Wednesday, January 9, 2013

Crosstalk and Copper Wires

Electrical current flowing through any conductor (like the copper wires connecting his phone) will produce a surrounding electromagnetic field. If another conductor is within the surrounding field, an inductively coupled current will flow through the adjacent conductor.

Inductively Coupled Electromagnetic Flux

In the figure above current flowing through the conducting wire will produce an inductively coupled current in the adjacent wire. If the varying signal current represents a voice transmission the conversation can crossover from one line to another and voices can be heard on one line from another line conversation. Usually this is only an annoyance since crosstalk signal levels are typically low when compared with the signal levels of the conversation on the primary line. On the other hand digital data transmissions are extremely sensitive to crosstalk. Crosstalk can cause bit misinterpretation and will typically require a retransmission of the damaged data.

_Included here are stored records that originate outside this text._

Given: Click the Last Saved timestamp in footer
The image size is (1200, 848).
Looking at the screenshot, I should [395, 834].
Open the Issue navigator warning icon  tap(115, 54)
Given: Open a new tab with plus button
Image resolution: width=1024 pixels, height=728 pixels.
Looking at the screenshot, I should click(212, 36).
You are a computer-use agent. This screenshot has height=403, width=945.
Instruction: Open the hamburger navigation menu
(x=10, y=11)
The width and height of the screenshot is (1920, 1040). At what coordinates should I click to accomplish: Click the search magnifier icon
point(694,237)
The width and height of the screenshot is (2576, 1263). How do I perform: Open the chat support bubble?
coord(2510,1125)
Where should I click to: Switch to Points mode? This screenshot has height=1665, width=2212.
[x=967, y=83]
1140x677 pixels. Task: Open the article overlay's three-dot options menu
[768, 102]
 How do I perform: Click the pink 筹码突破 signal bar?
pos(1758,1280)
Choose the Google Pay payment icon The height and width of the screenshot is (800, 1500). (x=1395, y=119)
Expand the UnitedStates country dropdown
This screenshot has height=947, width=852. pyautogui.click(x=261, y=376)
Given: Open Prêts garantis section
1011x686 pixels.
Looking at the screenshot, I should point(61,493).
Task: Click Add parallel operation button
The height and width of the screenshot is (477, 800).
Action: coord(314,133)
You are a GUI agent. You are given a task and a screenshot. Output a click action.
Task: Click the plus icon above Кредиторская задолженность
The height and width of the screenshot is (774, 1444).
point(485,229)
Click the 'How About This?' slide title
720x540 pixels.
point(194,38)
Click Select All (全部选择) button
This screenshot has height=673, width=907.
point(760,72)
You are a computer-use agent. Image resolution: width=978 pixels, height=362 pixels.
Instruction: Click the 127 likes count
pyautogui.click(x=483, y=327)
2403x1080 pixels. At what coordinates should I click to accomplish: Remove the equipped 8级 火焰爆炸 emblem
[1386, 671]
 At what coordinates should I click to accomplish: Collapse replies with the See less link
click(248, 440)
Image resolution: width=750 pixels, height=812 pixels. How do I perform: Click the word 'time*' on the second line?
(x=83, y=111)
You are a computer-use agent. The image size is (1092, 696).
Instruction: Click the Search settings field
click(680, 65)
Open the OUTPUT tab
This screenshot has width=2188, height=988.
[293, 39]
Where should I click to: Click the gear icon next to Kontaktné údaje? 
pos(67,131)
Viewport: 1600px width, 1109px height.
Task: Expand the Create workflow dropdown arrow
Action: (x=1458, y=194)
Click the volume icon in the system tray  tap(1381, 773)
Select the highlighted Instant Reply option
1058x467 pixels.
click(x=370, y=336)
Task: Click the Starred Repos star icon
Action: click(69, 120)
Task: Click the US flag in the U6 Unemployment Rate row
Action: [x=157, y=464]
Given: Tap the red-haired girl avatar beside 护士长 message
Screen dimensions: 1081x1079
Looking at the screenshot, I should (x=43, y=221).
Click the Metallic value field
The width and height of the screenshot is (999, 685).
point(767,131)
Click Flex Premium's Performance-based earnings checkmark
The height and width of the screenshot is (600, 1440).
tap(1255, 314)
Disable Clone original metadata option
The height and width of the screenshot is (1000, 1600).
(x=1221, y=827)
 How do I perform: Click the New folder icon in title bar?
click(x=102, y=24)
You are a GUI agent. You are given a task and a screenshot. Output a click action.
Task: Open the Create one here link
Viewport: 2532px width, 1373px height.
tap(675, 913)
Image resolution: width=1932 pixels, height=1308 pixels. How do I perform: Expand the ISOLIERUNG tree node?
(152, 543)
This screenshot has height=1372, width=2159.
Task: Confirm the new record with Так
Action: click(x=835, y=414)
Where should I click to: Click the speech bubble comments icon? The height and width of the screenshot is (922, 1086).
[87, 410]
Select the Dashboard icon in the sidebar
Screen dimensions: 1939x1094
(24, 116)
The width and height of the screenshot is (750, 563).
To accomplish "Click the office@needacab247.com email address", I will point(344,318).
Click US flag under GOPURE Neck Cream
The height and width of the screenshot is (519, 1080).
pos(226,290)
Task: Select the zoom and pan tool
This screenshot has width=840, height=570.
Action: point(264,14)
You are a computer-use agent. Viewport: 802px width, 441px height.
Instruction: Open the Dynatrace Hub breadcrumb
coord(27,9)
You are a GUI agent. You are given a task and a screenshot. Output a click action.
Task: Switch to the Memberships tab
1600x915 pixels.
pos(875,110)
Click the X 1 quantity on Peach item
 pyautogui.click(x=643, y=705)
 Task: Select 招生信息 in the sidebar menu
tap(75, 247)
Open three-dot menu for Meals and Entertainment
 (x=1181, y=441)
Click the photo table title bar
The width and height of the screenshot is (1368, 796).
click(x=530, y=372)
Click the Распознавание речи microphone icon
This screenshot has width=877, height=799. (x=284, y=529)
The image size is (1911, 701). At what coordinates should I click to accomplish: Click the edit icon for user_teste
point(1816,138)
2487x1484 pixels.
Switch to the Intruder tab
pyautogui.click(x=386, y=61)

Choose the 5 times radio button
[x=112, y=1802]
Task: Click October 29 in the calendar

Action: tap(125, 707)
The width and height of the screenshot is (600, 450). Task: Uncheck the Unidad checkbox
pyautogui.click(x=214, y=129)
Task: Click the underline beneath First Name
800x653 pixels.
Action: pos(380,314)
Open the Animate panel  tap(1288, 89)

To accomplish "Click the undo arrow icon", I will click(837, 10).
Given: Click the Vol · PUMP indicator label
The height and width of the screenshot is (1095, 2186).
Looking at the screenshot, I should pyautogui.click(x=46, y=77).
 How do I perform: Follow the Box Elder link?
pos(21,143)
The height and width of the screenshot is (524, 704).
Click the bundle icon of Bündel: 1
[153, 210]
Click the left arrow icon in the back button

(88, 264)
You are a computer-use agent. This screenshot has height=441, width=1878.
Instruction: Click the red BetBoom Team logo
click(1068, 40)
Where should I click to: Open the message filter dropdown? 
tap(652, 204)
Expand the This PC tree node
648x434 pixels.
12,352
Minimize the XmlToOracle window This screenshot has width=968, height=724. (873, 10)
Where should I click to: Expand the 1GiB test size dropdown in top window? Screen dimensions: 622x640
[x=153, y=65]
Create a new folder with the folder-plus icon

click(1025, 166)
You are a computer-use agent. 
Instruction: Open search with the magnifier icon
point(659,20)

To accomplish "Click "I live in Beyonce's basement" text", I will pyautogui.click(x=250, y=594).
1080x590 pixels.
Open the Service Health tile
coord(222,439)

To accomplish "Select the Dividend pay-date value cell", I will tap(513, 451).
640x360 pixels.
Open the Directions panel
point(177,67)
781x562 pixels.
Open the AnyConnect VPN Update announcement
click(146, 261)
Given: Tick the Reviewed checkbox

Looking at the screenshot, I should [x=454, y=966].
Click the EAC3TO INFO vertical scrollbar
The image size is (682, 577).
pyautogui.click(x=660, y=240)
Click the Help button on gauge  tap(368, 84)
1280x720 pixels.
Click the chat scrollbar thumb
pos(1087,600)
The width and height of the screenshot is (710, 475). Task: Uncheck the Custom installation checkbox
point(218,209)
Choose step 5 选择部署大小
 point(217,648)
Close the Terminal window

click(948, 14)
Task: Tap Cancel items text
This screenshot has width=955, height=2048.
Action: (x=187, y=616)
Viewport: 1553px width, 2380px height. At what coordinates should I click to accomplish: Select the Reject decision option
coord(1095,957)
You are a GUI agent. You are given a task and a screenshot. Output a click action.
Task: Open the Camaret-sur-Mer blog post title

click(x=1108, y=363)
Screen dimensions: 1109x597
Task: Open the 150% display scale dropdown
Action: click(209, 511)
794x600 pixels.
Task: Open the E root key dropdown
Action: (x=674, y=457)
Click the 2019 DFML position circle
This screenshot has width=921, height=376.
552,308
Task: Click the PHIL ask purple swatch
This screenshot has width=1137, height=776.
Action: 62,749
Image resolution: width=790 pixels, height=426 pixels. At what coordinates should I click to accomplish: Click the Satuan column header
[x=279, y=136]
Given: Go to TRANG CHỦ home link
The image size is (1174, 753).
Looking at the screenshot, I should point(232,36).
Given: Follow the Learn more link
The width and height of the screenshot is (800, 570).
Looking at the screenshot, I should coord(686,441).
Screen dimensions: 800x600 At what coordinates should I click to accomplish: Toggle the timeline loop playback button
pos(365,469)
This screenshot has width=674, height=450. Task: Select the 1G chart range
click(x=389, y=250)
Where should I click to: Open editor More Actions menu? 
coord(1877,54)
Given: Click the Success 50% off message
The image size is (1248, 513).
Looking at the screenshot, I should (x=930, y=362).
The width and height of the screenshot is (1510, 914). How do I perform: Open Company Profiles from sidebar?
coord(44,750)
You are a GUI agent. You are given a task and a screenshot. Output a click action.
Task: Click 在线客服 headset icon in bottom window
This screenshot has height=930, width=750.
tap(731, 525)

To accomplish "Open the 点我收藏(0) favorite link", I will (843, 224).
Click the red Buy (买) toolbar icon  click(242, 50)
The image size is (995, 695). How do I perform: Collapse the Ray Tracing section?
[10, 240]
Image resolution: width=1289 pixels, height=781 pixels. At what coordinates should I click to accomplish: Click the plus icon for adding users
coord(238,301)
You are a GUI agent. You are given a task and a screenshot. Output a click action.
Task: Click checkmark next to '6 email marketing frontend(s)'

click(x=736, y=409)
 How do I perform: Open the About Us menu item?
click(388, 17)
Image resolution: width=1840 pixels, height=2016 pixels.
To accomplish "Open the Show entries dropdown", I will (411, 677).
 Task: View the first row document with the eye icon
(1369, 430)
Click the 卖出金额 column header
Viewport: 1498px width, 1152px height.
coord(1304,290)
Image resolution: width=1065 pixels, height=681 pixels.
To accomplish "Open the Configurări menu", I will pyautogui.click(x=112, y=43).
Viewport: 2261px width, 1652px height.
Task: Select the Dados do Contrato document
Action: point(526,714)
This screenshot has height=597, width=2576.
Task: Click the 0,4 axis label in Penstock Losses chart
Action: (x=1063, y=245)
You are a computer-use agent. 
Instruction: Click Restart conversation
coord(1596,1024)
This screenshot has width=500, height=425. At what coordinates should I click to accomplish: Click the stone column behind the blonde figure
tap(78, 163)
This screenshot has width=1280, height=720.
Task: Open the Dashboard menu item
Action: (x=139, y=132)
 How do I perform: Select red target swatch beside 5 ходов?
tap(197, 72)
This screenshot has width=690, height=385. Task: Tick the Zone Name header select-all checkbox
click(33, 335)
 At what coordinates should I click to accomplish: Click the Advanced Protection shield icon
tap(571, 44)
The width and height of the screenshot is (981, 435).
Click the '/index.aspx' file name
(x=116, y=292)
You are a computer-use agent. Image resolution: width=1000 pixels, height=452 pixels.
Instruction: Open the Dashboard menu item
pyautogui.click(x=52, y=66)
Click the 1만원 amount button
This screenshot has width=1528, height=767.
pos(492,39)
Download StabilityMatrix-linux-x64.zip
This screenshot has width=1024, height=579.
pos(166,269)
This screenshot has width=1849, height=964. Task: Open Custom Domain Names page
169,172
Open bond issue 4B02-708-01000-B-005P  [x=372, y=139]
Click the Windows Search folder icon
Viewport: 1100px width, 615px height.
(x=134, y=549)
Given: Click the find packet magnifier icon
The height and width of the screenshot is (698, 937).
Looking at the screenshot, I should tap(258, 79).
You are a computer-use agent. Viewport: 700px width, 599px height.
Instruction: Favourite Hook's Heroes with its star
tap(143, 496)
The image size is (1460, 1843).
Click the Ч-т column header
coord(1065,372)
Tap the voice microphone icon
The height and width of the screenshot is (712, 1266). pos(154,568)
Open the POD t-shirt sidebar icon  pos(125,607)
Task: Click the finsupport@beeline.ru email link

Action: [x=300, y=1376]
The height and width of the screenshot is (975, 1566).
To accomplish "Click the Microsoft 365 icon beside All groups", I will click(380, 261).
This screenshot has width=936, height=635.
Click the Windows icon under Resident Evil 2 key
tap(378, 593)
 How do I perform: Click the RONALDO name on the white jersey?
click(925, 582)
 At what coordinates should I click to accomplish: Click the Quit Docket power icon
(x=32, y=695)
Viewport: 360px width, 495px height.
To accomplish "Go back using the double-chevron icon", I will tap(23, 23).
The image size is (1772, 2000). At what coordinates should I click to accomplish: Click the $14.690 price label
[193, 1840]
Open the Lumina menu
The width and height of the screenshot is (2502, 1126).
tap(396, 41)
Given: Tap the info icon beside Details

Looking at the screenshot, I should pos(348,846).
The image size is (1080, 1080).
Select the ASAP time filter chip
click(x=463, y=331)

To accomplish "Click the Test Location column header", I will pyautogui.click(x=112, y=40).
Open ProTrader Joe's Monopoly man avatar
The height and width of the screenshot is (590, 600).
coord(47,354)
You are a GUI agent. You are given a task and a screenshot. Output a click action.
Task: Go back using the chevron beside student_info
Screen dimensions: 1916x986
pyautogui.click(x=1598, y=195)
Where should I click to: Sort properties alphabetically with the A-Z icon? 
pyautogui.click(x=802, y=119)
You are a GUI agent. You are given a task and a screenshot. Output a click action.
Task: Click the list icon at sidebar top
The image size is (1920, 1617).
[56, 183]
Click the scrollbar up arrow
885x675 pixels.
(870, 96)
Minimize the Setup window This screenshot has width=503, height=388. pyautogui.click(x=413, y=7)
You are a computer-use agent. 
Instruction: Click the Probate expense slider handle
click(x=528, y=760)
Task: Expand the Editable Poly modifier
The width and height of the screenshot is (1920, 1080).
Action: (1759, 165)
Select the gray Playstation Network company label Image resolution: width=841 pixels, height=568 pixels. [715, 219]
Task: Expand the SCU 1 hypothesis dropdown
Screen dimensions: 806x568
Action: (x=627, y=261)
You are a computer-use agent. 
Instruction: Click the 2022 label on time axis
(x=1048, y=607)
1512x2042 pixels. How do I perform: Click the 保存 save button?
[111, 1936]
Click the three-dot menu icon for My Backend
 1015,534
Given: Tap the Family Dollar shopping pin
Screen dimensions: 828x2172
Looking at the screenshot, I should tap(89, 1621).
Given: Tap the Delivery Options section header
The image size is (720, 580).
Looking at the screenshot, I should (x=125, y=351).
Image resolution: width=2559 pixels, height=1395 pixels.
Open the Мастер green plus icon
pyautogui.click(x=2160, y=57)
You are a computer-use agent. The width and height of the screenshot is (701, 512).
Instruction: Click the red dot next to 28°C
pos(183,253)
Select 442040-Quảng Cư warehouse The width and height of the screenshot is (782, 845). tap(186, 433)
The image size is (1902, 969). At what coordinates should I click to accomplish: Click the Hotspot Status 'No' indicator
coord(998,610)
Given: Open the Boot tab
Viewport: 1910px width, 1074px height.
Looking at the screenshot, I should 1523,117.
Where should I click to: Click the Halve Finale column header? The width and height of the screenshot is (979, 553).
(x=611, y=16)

There are two types of crosstalk, near end and far end.

Near End Crosstalk (NEXT)
Near end crosstalk occurs between a transmitted signal and a received signal. Transmitted signals are typically stronger that a signal that is being received and interfere with the received signals.

Near End Crosstalk

Far End Crosstalk (FEXT)
Far end crosstalk occurs between two signals transmitted in the same direction. The adjacent conductors each produce a magnetic field and can interfer with each other.

Far End Crosstalk

The most common way to reduce crosstalk between adjacent wires is to twist the wires together in a way that cancels the crosstalk flux. That's why Unshielded Twisted Pair (UTP) cabling is used for high speed data cabling like Ethernet. In addition shielding, in the form of foil or metallic braid is also used in Shielded Twisted Pair (STP) cable.